WHAT TO WORK ON —
Rewrite the material below, changing every "screenshot" to "screen capture" and leaving everything else as it is. Omit the pictures from your version.

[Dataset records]
——

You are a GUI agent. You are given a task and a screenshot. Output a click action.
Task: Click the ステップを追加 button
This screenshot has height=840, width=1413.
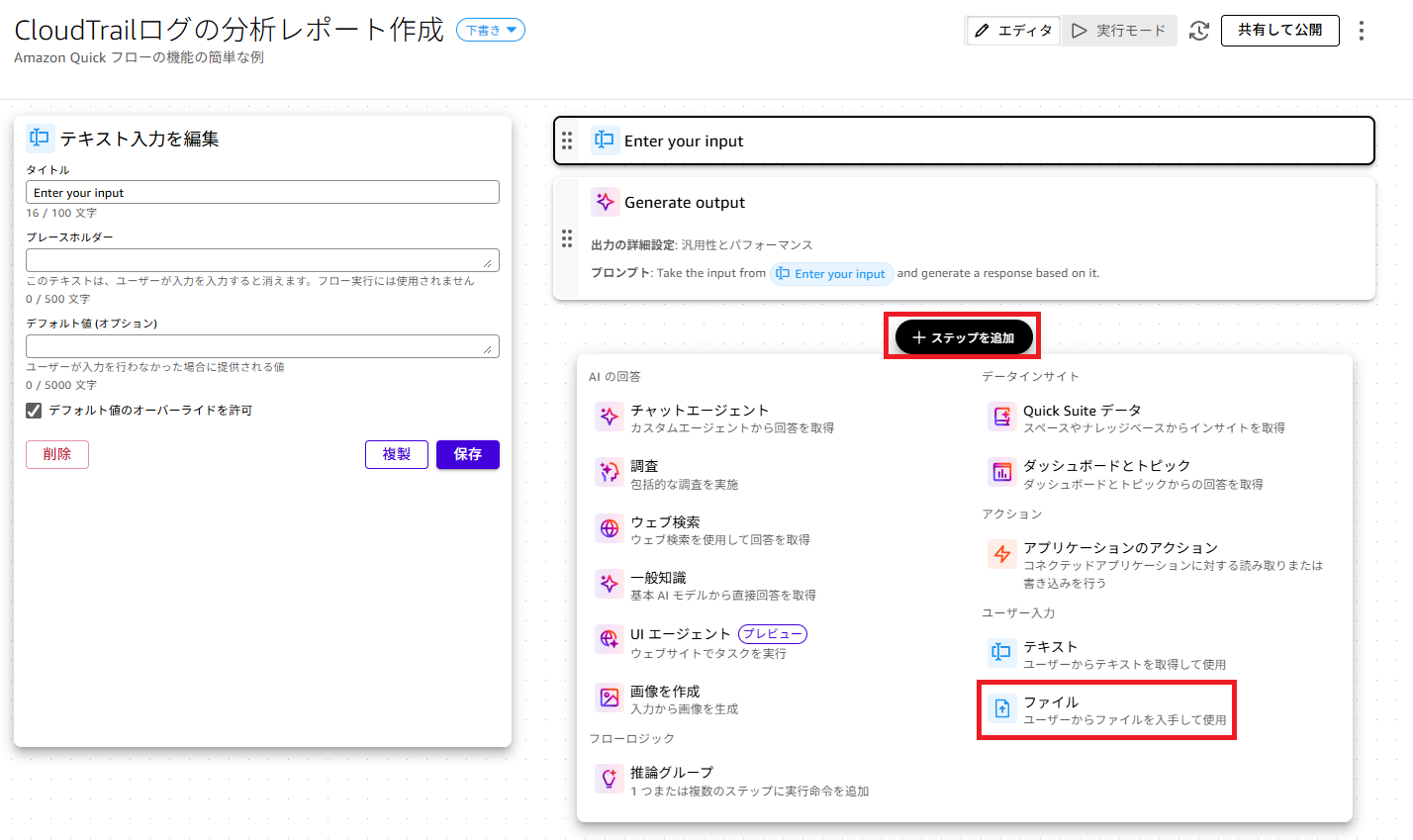click(x=963, y=337)
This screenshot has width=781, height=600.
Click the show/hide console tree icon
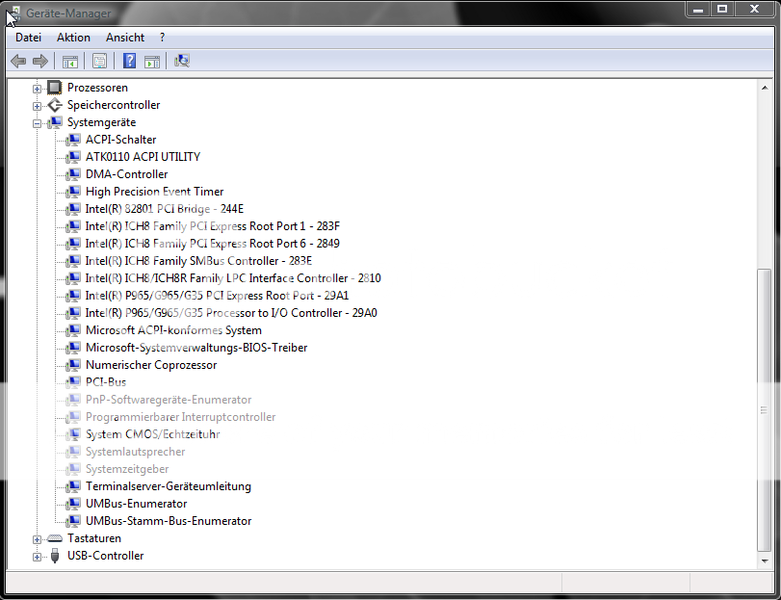[x=70, y=61]
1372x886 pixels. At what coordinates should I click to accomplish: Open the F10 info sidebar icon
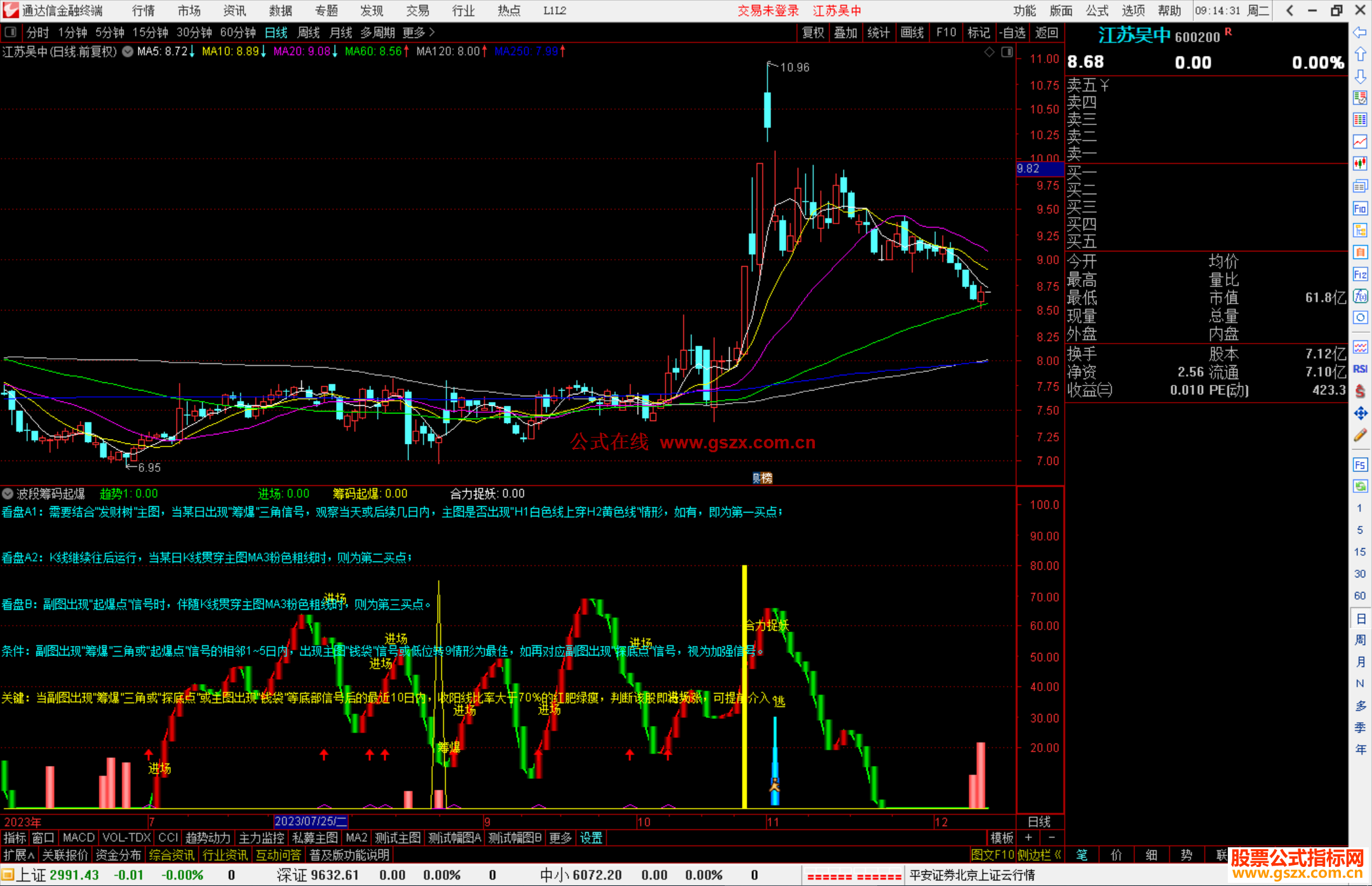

——

EXERCISE SOLUTION —
You are a GUI agent. You are given a task and a screen capture. Output a click action.
Task: Click the ステップを追加 button
This screen capture has height=840, width=1413.
click(x=963, y=337)
This screen capture has width=781, height=600.
Click the show/hide console tree icon
[x=70, y=61]
1372x886 pixels. At what coordinates should I click to accomplish: Open the F10 info sidebar icon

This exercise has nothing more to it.